The Commissioner bears the burden of production with respect to this penalty. Sec. 7491(c). Respondent's notice of deficiency, whose determinations we have sustained, determined an underpayment due to an understatement of income tax in excess of $5,000 and 10% of the total tax required to be shown on petitioner's 2009 return. Respondent has thus carried his burden of production by demonstrating a "substantial understatement of income tax."

Section 6664(c)(1) provides that the accuracy-related penalty shall not be imposed with respect to any portion of an underpayment "if it is shown that there was reasonable cause for such portion and that the taxpayer acted in good faith." The decision whether the taxpayer acted with reasonable cause and in good faith is made on a case-by-case basis, taking into account all facts and circumstances. See sec. 1.6664-4(b)(1), Income Tax Regs. Generally, the most important factor is the taxpayer's effort to assess her proper tax liability. Id. Other circumstances include the experience, knowledge, and education of the taxpayer, as well as the extent to which the taxpayer reasonably and in good faith relied on the advice of a competent professional tax adviser. Sec. 1.6664-4(c)(1), Income Tax Regs.; see Neonatology Assocs., P.A. v. Commissioner, 115 T.C. 43, 99 (2000), aff'd, 299 F.3d 221 (3d Cir. 2002).

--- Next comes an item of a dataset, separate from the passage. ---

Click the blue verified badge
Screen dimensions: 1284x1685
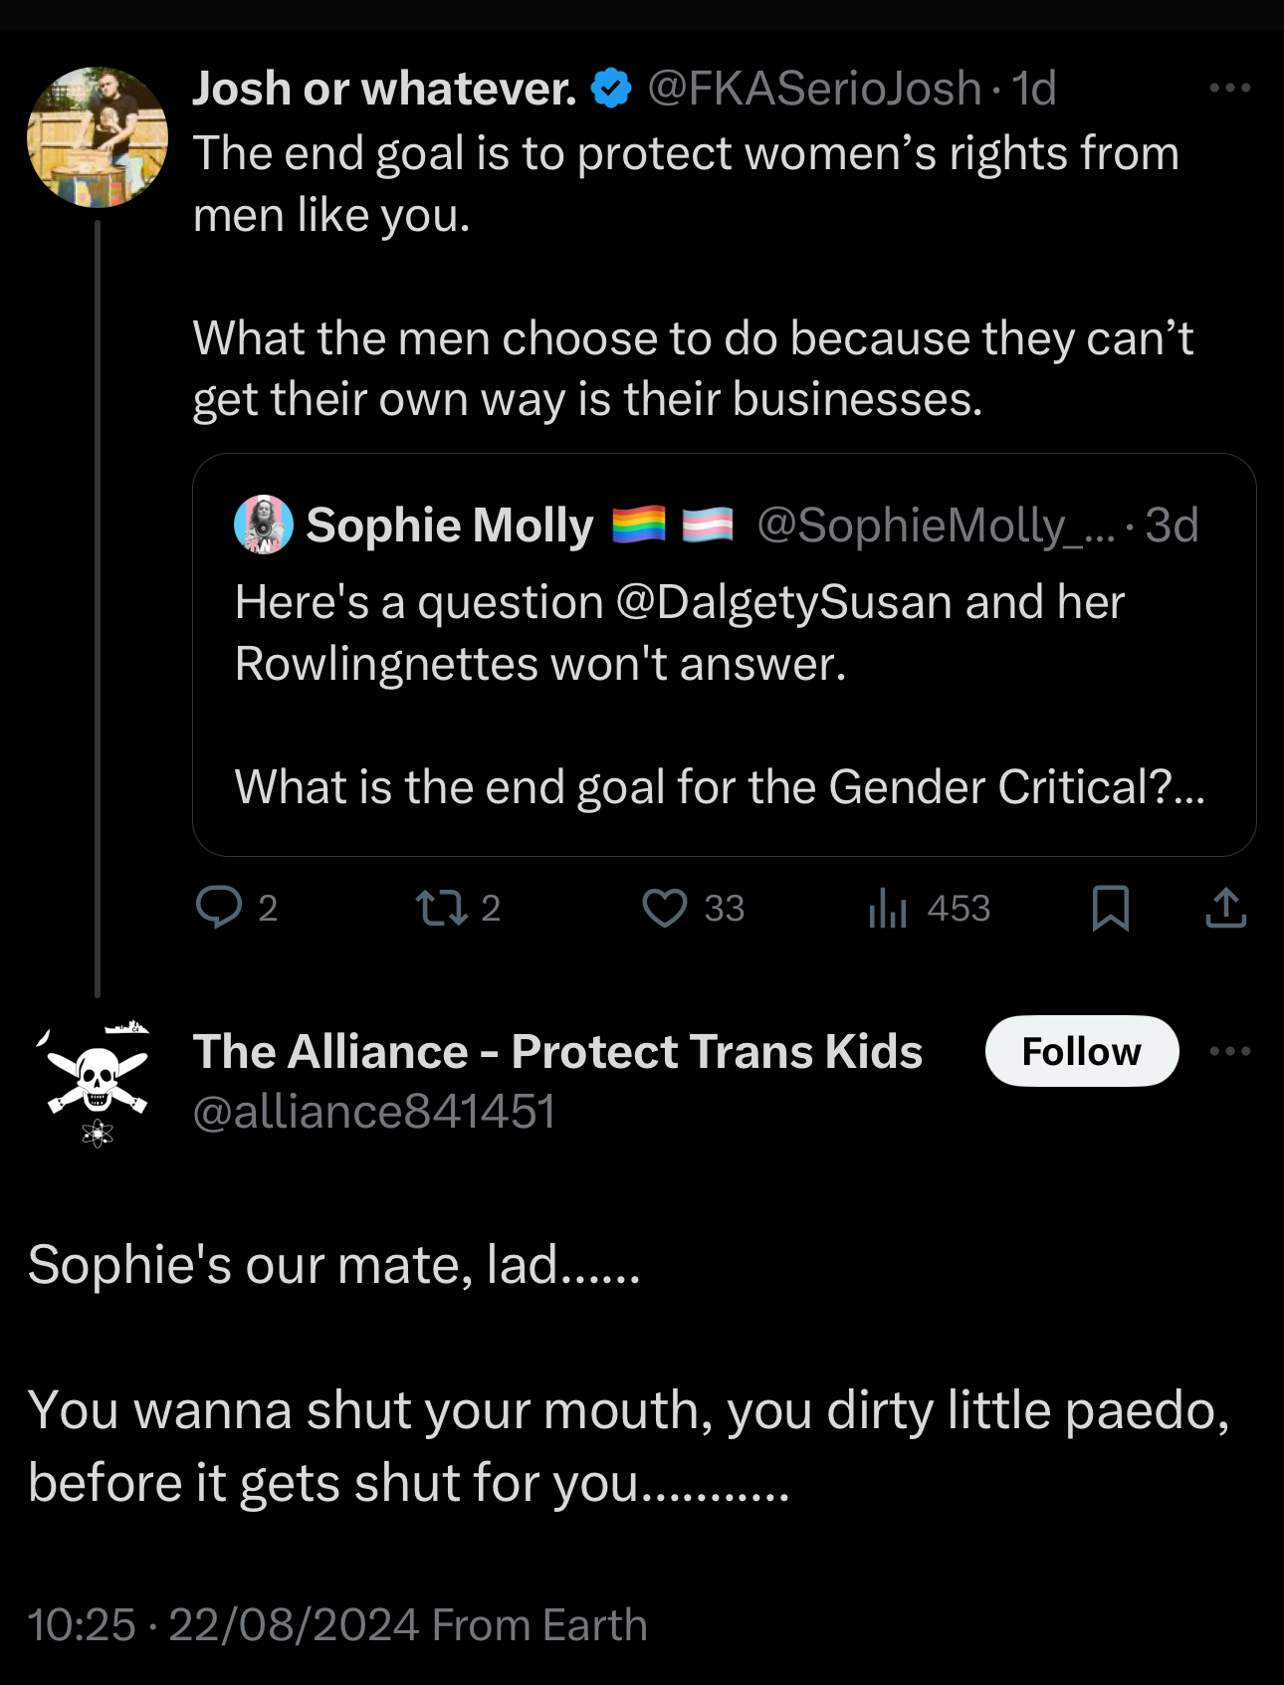[611, 89]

Petitioner did not show that she relied on the advice of a tax professional in claiming a worthless debt deduction for 2009. She testified that she prepared her return using TurboTax, with the help of a friend who she thought might be a C.P.A. Assuming arguendo that her friend was a competent tax professional, we find no evidence that petitioner fully disclosed the facts surrounding the line of credit and was advised that a worthless debt deduction could properly be claimed for 2009.

Nor are we convinced that petitioner otherwise made a good-faith effort to ascertain her proper tax liability. She may reasonably have believed that the note she signed in January 2009, which was denominated a loan, would be treated as a loan for tax purposes. But we are unpersuaded of the reasonableness and genuineness of her belief that the loan was totally worthless as of yearend 2009. As the chief financial officer of the alleged borrowing entity, she was the custodian of its books and records. These books and records, if produced at trial, could have demonstrated--if that were the case--that the company was insolvent or otherwise unable to repay the loan. Petitioner's failure to produce these records at trial, or to respondent before trial, creates an inference that the records would not have been helpful to her position. See Wichita Terminal Elevator Co. v. Commissioner, 6 T.C. 1158, 1165 (1946), aff'd, 162 F.2d 513 (10th Cir. 1947). Under these circumstances, we are unable to conclude that she acted in good faith when claiming the worthless debt deduction. We accordingly sustain respondent's determination of the accuracy-related penalty.

We have considered all of petitioner's arguments in reaching our conclusions, and all arguments not discussed herein have been rejected as moot, irrelevant, or without merit.